Según fuentes cercanas a La Libertad Avanza (LLA), Milei “siempre busca la culpa afuera”. Un exfuncionario que sigue vinculado al oficialismo agregó: “Lo tienen blindado los amigos del campeón, que te impiden atajar a tiempo los problemas”. La caída en la popularidad del gobierno combina síntomas económicos y políticos.

El líder que prometió terminar con “la casta” ahora defiende al jefe de Gabinete, Manuel Adorni, cuestionado por el crecimiento de su patrimonio y su tren de vida desde que asumió el cargo. Además, el presidente, que criticaba las internas del kirchnerismo, enfrenta disputas internas entre su hermana Karina y el asesor Santiago Caputo.

En el ámbito económico, la inflación ha encontrado una meseta que no logra perforar, mientras el poder adquisitivo de la población se resiente y el empleo está bajo amenaza. Milei, que antes desafiaba al sistema con su discurso, ahora se percibe como víctima de una agresión injustificada. “¿Saben quién es el que peor le fue en esta economía en términos reales? A mí”, dijo el lunes en la Fundación Libertad, al intentar desmentir un deterioro salarial, sin mencionar que vive en la mansión presidencial con todos los gastos cubiertos por el Estado.

En un discurso posterior, se refirió a los perdedores de la transformación económica como “daños colaterales” y celebró el Día del Trabajador con un video de LEGO que finalizaba con la proclama: “Feliz día al que trabajó para reconstruir este país, un bloque a la vez. Feliz Día del Trabajador, Presidente Milei”.

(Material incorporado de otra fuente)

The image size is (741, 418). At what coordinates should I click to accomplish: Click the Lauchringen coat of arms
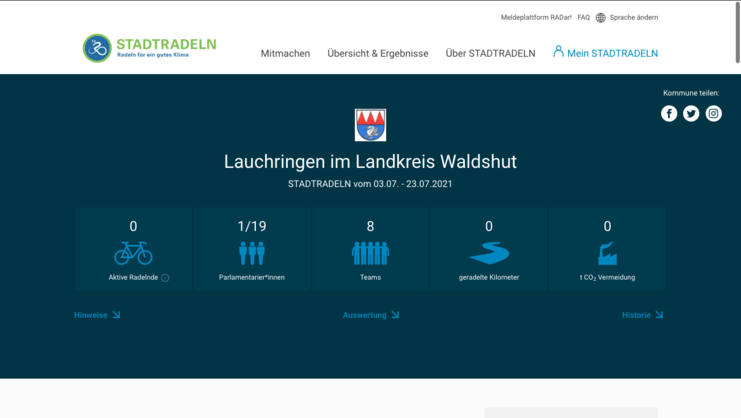[370, 125]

La defensa de Adorni se ha convertido en un eje central. La orden de acorazarlo en el Congreso fue en defensa propia, y la sesión de control incomodaba a diputados oficialistas que debían respaldar a un funcionario que no ha presentado documentación para disipar las sospechas. “Se tiene que preparar bien porque va a ser una masacre”, comentaban legisladores. “Este quilombo nos está matando. A ver si logramos dar vuelta la página”, agregó un funcionario en voz baja.

Karina Milei avisó a todos los ministros que debían estar en el Congreso una hora antes de la sesión, y su hermano grabó un video con todo el Gabinete posando con Adorni, acompañado de la canción “Eye of the Tiger”, de la película “Rocky”. La lógica era clara: iban a pelear, no a explicar.